Years later I took up diving myself, completing my divemaster qualification on my previous year of traveling and so I would now consider myself to be a relatively experienced diver, even if I haven’t done very much diving in recent years.

One of the things that you learn as a diver is that awareness of breath is really important. When you are underwater your body is under pressure and the molecules of air change size at different depths. This plays a part in why you mustn’t ascend from a dive too quickly (air bubbles can develop in your blood which can cause problems and even be fatal). You also have to exhale mostly always when ascending rather than inhaling.

You also learn that it is best not to hold your breath (either in or out) as the subtle changes in water pressure as you move up and down in the water can play havoc with your body.

In fact, when you learn about the anatomy of diving it is a wonder we do it at all!

We learn that the best way to breath is slow and long. Of course, being well versed in yoga breathing can really help with this.

Strangely on dry land, when you breathe long and slow for prolonged periods, you can actually get quite light-headed. In a yoga practice, you need to find a good rate that feels right for you.

Ironically, underwater, you don’t get out of breath in the same way and so achieving that long slow regular breathing pattern is much easier to attain.

Diving has its own sort of mindfulness. You have vastly reduced hearing (mainly the crackle of the coral, and the sounds of your fellow divers), your vision is restricted to the view in your mask. You need to take breaths slow and long in order to help use up less air (which means more time on the bottom) and it also keeps you calm.
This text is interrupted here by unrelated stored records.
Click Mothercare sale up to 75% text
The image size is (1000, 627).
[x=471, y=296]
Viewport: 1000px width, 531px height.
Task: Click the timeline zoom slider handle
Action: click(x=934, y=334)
Panicking underwater is not helpful in any scenario. You are at the mercy of your equipment, and the air in your tank and you need to keep constant checks on this to ensure all is good.

Once you get down, once you get used to the sensations of being underwater, once you have checked your equipment, then is the time to work on the breath. You can hear every breath distinctively, much like Darth Vader. Like a really loud Ujayi breath!

The breath is so loud and so distinctive, that you can’t help but be acutely aware of it. Being able to slow it down and control it becomes much simpler than on dry land – there really is very little to distract you from it. Conversely, as soon as you stop paying attention to the breath, you immediately hear the sound of it changing.

It brings you constantly back to your breath, to your awareness of yourself in your body. It is kinda weird. But as a yogi, and all that breathing malarkey, it then all starts to make sense.